NEW YORK (CBSNewYork) -- John Idzik is not going to get into the good graces of a lot of Jets fans until he fixes the team's secondary.
Stories like the following are not going to make his detractors any more forgiving.
Though the second-year general manager has kept saying publicly he would not change his offseason approach if given a second chance, he has to be concerned on some level about a cornerback situation that just doesn't fit with a defense built to win now.
It turns out the Jets were a lot closer to fixing a good portion of their problems than a lot of people realize.
Dominique Rodgers-Cromartie, who was one of the more coveted corners on the market during free agency, recently told the NY Post he barely chose the Giants over the Jets. He eventually signed a lucrative long-term deal with Big Blue, but he said he met with the Jets first and was extremely impressed by what he saw.
"They definitely got some good guys over there and the things that they're trying to do in their program," Rodgers-Cromartie said.
The veteran defensive back out of Tennessee State has 19 career interceptions, including three and a return for touchdown last season for the Denver Broncos, with whom he signed a one-year deal before the season. Previously he played for Arizona and Philadelphia Eagles, making the Pro Bowl in 2009 with the Cardinals.
He told the Post he immediately was impressed with Jets head coach Rex Ryan.
"Ah man, a high-spirited guy," Rodgers-Cromartie said. "A guy that as soon as you meet him, big smile, big hug, a high-spirited friendly."
Rodgers-Cromartie said he "couldn't remember" if the Jets tried to keep him in the building, which is another way of saying whether or not they tried to sign him. He told the Post he was taking the meeting with the Giants the next day "no matter what."
"They told me how they'd use me and stuff like that. Then I went home and got some rest," he said.
The rest, as they say, is history. Rodgers-Cromartie met with Giants GM Jerry Reese and several members of the coaching staff and then went out to dinner with head coach Tom Coughlin. He then returned to his hotel and "was still up in the air," as far as which team he intended to sign with was concerned.

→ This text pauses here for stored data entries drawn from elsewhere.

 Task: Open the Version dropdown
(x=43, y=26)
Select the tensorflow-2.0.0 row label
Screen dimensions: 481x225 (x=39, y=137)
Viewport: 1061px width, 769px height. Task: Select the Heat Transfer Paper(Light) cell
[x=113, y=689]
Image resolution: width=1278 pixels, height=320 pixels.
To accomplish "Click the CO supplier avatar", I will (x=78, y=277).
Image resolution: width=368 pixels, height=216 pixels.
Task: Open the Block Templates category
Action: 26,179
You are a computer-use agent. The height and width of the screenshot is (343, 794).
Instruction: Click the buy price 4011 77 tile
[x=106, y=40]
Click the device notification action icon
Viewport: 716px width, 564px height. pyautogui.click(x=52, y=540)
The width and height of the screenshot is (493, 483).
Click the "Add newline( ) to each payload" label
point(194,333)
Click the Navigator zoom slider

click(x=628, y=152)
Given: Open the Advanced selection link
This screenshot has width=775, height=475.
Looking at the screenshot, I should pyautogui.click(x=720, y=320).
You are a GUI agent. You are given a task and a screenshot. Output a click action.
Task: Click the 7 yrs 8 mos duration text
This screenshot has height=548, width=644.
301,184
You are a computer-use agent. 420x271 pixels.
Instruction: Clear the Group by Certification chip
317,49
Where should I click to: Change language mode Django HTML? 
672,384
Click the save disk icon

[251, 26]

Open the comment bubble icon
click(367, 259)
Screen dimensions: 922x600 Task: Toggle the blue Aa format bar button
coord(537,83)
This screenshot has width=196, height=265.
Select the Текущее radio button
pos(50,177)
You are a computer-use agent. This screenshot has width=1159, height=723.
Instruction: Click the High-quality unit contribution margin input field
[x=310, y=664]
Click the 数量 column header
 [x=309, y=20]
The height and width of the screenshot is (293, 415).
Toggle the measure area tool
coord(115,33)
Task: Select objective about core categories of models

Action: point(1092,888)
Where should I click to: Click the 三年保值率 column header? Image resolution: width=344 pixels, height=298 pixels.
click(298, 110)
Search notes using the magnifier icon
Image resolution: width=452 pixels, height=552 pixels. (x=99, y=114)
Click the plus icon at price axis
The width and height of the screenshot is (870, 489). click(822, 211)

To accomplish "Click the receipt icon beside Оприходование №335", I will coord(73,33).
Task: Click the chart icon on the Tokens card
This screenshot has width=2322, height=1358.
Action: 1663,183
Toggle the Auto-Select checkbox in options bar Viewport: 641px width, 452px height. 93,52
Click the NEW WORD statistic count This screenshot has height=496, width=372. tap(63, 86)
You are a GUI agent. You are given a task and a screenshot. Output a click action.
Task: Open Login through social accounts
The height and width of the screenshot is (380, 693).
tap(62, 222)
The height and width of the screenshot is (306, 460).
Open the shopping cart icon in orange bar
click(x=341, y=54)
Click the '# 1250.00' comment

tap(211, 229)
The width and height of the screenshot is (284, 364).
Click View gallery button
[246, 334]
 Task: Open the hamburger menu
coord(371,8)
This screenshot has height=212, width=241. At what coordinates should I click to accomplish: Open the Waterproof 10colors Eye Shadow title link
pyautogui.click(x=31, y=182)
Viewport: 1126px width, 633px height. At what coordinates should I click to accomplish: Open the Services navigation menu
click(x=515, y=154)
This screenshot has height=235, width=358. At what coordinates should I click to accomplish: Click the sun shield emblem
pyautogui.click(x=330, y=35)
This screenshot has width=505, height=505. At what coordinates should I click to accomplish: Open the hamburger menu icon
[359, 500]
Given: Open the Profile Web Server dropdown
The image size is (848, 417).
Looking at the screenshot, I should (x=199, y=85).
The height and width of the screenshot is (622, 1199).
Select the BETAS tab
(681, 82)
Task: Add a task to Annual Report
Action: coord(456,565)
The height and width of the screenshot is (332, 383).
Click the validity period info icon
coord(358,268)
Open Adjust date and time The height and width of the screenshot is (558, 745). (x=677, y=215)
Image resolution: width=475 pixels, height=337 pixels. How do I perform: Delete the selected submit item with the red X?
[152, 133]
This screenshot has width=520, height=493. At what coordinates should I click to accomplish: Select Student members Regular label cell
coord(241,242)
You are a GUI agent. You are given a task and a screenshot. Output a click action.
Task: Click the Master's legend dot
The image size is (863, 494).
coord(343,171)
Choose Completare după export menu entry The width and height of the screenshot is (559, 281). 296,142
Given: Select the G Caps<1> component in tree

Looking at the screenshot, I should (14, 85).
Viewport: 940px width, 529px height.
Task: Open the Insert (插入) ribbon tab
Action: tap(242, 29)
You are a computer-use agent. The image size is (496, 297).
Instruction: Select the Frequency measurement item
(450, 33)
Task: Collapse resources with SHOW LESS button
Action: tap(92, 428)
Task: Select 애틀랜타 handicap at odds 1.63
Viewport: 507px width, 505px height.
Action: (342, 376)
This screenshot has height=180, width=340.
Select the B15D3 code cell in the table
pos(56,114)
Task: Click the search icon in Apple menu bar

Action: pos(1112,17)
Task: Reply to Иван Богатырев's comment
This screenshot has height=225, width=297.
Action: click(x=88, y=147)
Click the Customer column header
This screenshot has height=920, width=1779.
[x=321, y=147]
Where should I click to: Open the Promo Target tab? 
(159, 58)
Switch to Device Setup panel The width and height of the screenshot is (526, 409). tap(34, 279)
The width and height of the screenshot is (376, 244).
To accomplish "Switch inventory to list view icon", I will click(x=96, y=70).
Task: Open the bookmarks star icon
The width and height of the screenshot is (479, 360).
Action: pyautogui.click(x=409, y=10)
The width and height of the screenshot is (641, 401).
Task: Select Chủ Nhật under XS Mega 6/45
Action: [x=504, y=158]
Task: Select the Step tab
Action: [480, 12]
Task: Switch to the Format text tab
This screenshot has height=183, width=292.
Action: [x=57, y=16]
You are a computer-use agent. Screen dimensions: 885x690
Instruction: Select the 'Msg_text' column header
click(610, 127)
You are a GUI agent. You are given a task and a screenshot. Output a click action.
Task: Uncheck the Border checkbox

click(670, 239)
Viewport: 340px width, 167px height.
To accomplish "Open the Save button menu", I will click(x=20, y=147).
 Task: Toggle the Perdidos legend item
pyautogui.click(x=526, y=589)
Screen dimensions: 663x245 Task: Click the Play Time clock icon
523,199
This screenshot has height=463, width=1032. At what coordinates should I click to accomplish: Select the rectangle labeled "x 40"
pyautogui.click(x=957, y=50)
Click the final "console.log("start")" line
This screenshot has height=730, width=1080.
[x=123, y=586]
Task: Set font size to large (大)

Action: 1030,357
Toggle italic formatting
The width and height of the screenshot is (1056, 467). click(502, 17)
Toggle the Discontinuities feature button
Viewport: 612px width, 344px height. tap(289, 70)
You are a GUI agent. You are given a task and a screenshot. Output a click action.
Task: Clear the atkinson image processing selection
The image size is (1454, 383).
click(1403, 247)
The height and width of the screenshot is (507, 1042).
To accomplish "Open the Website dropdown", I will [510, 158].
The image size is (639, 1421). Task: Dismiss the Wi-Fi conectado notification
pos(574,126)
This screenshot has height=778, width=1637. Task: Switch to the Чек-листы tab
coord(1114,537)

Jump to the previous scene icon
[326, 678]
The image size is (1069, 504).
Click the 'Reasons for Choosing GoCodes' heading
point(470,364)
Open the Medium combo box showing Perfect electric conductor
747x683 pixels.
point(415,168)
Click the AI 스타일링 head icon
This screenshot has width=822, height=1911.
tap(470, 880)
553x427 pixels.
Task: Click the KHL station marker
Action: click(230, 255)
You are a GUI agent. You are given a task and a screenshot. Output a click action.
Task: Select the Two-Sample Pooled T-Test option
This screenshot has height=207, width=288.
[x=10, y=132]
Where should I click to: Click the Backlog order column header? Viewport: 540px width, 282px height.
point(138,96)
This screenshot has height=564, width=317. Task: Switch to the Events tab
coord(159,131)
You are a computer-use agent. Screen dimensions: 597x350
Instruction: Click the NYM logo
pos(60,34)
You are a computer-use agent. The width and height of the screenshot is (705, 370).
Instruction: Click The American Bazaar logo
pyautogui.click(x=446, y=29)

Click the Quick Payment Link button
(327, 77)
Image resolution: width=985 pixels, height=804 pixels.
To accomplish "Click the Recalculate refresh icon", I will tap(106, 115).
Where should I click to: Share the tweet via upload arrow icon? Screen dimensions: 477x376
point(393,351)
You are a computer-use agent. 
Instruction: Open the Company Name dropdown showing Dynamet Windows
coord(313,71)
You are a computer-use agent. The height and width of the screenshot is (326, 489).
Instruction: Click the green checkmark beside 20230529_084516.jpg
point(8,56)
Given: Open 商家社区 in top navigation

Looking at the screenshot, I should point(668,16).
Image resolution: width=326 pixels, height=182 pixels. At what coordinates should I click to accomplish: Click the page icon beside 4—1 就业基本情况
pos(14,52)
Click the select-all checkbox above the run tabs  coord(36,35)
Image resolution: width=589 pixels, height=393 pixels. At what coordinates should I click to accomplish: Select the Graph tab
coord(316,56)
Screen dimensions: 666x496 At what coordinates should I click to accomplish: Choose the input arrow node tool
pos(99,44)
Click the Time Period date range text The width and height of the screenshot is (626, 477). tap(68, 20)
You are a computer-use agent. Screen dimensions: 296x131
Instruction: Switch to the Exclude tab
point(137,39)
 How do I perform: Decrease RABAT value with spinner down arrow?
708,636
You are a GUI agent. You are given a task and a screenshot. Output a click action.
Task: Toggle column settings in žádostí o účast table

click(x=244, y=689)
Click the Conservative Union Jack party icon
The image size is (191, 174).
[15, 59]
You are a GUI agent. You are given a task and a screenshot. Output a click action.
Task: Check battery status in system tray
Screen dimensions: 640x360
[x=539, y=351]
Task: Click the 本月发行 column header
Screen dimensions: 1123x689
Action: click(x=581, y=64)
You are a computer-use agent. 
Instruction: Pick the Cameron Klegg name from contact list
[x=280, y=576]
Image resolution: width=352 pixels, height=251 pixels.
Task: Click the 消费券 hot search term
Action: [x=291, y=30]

The next day the Giants offered a five-year, $35 million contract and Rodgers-Cromartie accepted.
"I really prayed on it, to be honest," he said. "I went into a room, talked to my agent. I felt more comfortable over here."
The question is, did he feel more comfortable because he was a better fit with the Giants or because the Jets' offer was either not up to snuff or was never made?
It's a fair question considering the Jets did little to address the glaring need they had and still have at the position. Like Rodgers-Cromartie, the Jets also seemed to never get too serious about free agents Alterraun Verner, who signed with the Tampa Bay Buccaneers, or Vontae Davis, who went to the Indianapolis Colts, they never re-engaged representatives for Darrelle Revis and let veteran Antonio Cromartie walk.
They did sign veteran Dimitri Patterson, but the Jets are now his sixth team since 2005 and he's played in just 15 games since the beginning of the 2012 season due to injuries. What's more, injuries have kept him sidelined for most of training camp.
The Jets have also been piecing their corners together due to the season-ending knee injury suffered by third-round pick Dexter McDougle and the high-ankle sprain that could keep second-year man Dee Milliner out to start the regular season.
They Jets have since resorted to trying converted safety Antonio Allen at one corner and relying on journeyman Ellis Lankster on the other side, putting an enormous amount of pressure on the defensive line to generate pressure on opposing quarterbacks.
Idzik has said the Jets will keep their options open going forward, but it will be interesting to see what he does at corner between now and Aug. 30, when teams are required to get down to 53 players.